Records provided START

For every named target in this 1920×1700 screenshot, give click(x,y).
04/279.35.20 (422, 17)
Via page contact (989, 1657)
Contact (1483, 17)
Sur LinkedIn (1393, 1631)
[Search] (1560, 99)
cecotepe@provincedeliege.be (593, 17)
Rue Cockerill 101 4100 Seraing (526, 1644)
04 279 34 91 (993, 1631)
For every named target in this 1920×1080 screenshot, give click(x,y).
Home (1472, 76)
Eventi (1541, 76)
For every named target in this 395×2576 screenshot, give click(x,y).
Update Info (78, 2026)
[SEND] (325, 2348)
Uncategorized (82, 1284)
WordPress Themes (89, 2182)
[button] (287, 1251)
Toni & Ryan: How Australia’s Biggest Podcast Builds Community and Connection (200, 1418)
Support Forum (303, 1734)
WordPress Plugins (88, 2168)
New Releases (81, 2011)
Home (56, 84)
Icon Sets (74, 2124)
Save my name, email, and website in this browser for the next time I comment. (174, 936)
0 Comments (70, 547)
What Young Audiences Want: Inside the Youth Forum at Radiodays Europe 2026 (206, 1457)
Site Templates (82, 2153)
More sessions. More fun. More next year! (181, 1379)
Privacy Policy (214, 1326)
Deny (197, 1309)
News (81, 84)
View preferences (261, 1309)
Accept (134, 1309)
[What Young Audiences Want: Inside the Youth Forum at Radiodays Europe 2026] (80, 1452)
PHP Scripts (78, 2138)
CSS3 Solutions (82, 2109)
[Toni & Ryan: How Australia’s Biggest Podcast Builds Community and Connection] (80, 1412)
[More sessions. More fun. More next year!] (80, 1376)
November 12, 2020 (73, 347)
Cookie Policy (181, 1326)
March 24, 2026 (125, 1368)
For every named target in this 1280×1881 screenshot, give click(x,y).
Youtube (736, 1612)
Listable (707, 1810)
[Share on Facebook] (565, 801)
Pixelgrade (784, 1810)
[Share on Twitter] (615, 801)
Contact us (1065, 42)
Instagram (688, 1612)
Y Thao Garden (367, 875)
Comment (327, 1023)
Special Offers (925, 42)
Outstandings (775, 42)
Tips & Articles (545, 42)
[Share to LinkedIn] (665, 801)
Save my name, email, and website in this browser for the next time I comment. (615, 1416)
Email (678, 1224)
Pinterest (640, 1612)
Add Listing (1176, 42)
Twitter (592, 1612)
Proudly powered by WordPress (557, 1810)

Records provided END

## Activity
Please restate, word for word, the lines of the entries that run from the first line through the one holding "Eventi (1541, 76)", and add nothing.

## Your solution
For every named target in this 1920×1700 screenshot, give click(x,y).
04/279.35.20 (422, 17)
Via page contact (989, 1657)
Contact (1483, 17)
Sur LinkedIn (1393, 1631)
[Search] (1560, 99)
cecotepe@provincedeliege.be (593, 17)
Rue Cockerill 101 4100 Seraing (526, 1644)
04 279 34 91 (993, 1631)
For every named target in this 1920×1080 screenshot, give click(x,y).
Home (1472, 76)
Eventi (1541, 76)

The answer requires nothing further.